This was an action to recover damages for personal injuries. On the 6th day of December, 1908, the defendant was engaged in developing a coal mine at Ashford, in this state. The entrance to the mine was through a tunnel extending into the mountain side a distance of upwards of 4.000 feet. For the greater part of this distance the tunnel was constructed through rock, but for the last 400 feet it followed the vein of coal. The tunnel was ten feet wide and eight feet high, constructed on an incline of about one per cent. The mine or tunnel was ventilated by a system of fans and air boxes, and was lighted by electricity. For the first 3.000 feet, the air box was three feet ten inches by sixteen inches in dimensions ; for the next seven hundred feet, two feet ten inches by sixteen inches in dimensions; and from that point to a point within eighty feet of the face of the tunnel, the larger sized box was again used. From this latter point smaller boxes extended to within eight or ten feet of the face of the tunnel, with a nozzel extending upwards to catch or admit the gas. A fan was connected with the air box at the entrance, and a second one about 700 feet from the entrance. The wire conducting the electrical current into the mine was attached to the timbers at the side of the tunnel. On the above date the plaintiff and three of his coemployees, at work near the face of the tunnel, were severely burned and injured by an explosion of gas, and the present action was instituted in the plaintiff’s behalf to recover damages for the injuries by him received. From a judgment in favor of the plaintiff in the sum of $7,000, this appeal is prosecuted.
The principal assignment of error is based on the contention that there was no testimony tending to show actionable negligence on the part of the appellant, and that a nonsuit should have been directed at the close of the respondent’s *670testimony. It appears from the record, without apparent contradiction, that a form of gas, commonly known as marsh gas, was continually accumulating in the mine or tunnel, and that it came in in quantities at different places through-seams or fissures in the rocks and veins. This gas is lighter than the air and will naturally rise to the top of the tunnel among the timbers. When mixed with air in certain proportions it is highly explosive, and the mine was never entirely free from it. The testimony further showed that, for some days before the accident, this gas entered the mine in considerable quantities at a point about 135 feet distant from the face of the tunnel, where the men were at work; that the tunnel at this point was very damp or wet; that the insulation-on the wiring was there defective; that under such circumstances an arc could easily be formed; and that a spark from the wire would ignite the gas and cause an explosion. It further appeared that the explosion occurred at this point, that it could only result from the gas coming in contact with a flame or spark, and that there was no person at or near-the place of the explosion at the time .of its occurrence. It also appeared that the air boxes were leaky at different points, permitting the gas to escape therefrom, and that the box was not large enough to take up all the gas accumulating in the tunnel and driven to its face. Under this testimony, the jury was fully warranted in finding that the injury resulted' from a defective ventilating system and the defective wiring. In fact we do not see how a different conclusion could have-been reached.

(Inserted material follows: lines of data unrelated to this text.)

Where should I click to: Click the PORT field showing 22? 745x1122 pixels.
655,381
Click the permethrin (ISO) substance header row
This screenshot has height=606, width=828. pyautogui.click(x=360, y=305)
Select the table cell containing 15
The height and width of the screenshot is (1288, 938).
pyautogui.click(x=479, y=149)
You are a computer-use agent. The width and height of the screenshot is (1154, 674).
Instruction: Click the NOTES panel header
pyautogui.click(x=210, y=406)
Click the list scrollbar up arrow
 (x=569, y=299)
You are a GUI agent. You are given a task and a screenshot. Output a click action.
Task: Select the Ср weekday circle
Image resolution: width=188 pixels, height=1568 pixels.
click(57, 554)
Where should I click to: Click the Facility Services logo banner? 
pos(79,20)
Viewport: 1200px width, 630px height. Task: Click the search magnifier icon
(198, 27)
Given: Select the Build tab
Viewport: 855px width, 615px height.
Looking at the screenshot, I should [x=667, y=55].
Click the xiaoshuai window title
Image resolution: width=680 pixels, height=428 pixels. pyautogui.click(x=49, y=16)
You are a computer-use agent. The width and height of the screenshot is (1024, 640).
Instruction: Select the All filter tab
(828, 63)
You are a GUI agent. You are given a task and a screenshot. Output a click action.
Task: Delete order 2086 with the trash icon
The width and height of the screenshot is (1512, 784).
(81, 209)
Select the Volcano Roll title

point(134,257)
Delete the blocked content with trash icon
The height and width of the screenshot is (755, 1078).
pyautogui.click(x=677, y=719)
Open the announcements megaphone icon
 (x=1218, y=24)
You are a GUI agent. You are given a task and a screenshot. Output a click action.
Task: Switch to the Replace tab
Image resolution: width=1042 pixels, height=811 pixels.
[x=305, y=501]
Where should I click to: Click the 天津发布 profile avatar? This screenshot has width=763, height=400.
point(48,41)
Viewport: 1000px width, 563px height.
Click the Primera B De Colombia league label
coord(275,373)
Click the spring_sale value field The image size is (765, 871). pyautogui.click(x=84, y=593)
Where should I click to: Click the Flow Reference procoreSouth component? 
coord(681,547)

It is said the complaint does not allege negligence in the lightiiig system, but the proof was received without objection, and must therefore be considered by this court on motion for nonsuit or directed judgment. An admission of counsel in one case cannot be accepted as proof in anothe.r, yet it is a significant fact that in the case of Nelson v. Western Steel Corporation, post p. 672, 112 Pac. 924, which arose-out of the same accident, counsel for appellant in open court *671admitted liability and questioned only the amount of the recovery. We think the record in this case fully justified the course pursued in the Nelson case.
We will now refer briefly to the remaining assignments of error. Error is assigned in the admission of testimony tending to show another explosion in the same mine some months before. After this testimony was admitted, it was made to appear that the witness was not present at the time of the former explosion, and his testimony was thereupon stricken from the record and the jury instructed to disregard it. The ruling was therefore harmless if erroneous. The ruling of the court admitting testimony tending to show the condition of the mine at the point where the explosion occurred, some three weeks after the accident, is also assigned as error. This testimony was given by the first person to enter the mine after the explosion, and it would seem immaterial whether it was three hours or three weeks after the accident, so long as the conditions in the mine remained unchanged. Errors are assigned in the charge of the court and in a refusal to charge as requested, but the charge as a whole was clear and specific and exceedingly fair to the appellant.
It is lastly contended that the verdict is excessive. The respondent was badly burned about the hands, arms, face, neck and back. His pain and suffering was necessarily great and long continued. He was badly scarred and disfigured, and will remain so through life. His hands were injured, one of them permanently so. His earning capacity at the time of the accident was upwards of $100 per month, and his earning capacity in the future will be slight at hard manual labor, and he is ill fitted for anything else. Under such circumstances, the verdict is neither unreasonable nor excessive, and the judgment is accordingly affirmed.
Dunbar, C. J., Chadwick, Crow, and Morris, JJ., concur.